A política de Guarapuava amanheceu mais uma vez sob o peso de uma grave denúncia de corrupção. O afastamento do vereador Danilo Dominico (PP) por 90 dias e sua transformação em réu por crimes como corrupção passiva, estelionato, loteamento ilegal e lavagem de dinheiro colocam em xeque não apenas a conduta de um agente público, mas a própria credibilidade das políticas habitacionais do município. Segundo o Ministério Público, o esquema investigado pelo Gaeco teria cobrado de famílias valores por imóveis pertencentes a um programa habitacional gratuito. Se as acusações forem confirmadas pela Justiça, estamos diante de uma das formas mais perversas de corrupção: aquela que se aproveita da esperança de quem mais precisa de uma casa para viver. Programas habitacionais existem justamente para amparar famílias em situação de vulnerabilidade. Transformá-los em instrumento de arrecadação ilícita é desvirtuar completamente sua finalidade social. Pior ainda quando a suspeita recai sobre alguém que, à época dos fatos, ocupava justamente a Secretaria Municipal de Habitação e Urbanismo.

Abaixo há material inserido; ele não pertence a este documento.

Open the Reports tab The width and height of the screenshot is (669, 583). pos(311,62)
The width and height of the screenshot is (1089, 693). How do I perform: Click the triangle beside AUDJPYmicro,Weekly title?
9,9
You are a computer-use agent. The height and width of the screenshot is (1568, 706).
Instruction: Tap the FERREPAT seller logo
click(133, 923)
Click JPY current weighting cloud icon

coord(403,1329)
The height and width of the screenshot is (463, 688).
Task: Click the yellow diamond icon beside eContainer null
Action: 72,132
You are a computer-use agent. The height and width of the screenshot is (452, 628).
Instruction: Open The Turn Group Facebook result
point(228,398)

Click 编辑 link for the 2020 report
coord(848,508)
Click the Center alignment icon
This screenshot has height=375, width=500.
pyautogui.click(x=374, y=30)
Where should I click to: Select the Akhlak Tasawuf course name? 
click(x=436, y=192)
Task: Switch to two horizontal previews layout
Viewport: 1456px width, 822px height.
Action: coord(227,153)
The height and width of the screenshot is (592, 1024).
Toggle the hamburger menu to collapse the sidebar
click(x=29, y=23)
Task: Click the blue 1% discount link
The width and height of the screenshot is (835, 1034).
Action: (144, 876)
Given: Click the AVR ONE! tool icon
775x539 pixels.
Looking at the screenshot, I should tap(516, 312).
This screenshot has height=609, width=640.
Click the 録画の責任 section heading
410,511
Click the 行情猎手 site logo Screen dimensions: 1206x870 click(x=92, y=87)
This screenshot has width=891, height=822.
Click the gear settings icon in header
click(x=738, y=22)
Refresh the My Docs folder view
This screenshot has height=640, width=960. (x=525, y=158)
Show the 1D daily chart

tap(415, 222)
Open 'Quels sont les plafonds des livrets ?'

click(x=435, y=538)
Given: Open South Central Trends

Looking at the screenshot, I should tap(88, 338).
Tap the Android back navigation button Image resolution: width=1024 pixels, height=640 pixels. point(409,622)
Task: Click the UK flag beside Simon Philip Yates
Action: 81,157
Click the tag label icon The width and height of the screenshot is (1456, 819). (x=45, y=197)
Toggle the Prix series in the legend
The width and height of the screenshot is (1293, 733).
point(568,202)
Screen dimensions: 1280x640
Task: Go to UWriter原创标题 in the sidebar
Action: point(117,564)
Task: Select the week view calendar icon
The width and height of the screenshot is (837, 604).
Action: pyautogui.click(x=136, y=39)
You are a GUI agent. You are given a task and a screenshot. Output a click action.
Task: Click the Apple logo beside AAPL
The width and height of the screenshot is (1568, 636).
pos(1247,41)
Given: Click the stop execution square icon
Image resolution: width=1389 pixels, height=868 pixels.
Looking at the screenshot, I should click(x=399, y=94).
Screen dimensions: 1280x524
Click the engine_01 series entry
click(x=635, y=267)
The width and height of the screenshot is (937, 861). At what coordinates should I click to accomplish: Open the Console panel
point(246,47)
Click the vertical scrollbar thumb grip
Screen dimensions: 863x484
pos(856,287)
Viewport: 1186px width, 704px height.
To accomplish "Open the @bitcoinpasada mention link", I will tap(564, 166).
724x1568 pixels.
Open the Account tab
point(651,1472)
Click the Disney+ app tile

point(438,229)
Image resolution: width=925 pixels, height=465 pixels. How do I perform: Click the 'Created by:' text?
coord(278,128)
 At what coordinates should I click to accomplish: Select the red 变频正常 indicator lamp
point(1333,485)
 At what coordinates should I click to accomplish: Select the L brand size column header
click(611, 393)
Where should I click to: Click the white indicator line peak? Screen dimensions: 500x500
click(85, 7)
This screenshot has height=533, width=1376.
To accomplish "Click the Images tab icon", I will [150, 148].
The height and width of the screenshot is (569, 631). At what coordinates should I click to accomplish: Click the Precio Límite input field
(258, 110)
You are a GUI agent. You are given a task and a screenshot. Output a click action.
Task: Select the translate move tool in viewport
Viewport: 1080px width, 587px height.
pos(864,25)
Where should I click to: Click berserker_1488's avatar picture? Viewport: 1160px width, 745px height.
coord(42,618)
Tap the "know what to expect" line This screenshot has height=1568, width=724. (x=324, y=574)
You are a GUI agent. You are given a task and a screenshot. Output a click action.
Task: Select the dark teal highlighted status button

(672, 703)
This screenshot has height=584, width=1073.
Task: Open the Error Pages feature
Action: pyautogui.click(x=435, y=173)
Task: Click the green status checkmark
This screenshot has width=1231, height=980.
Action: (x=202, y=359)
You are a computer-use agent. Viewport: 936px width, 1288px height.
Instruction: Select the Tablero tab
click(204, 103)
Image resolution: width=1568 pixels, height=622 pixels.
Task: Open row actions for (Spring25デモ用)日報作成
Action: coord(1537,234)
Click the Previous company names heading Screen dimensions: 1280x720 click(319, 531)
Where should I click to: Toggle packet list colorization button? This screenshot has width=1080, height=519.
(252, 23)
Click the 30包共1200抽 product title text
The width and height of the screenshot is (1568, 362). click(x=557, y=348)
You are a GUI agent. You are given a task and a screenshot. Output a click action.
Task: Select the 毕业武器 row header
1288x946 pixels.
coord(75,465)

O caso também serve de alerta para a necessidade de maior fiscalização sobre a distribuição de imóveis populares. A transparência precisa ser regra, e não exceção, em programas que lidam diretamente com o sonho da casa própria. Por ora, vale lembrar que o vereador terá amplo direito de defesa e que a denúncia ainda será apreciada ao longo do processo judicial. Mas, politicamente, o estrago já está feito. Afinal, quando uma investigação aponta que até mesmo a moradia popular pode virar moeda de negociação, quem perde é toda a população – especialmente aqueles que dependem do poder público para ter um teto digno.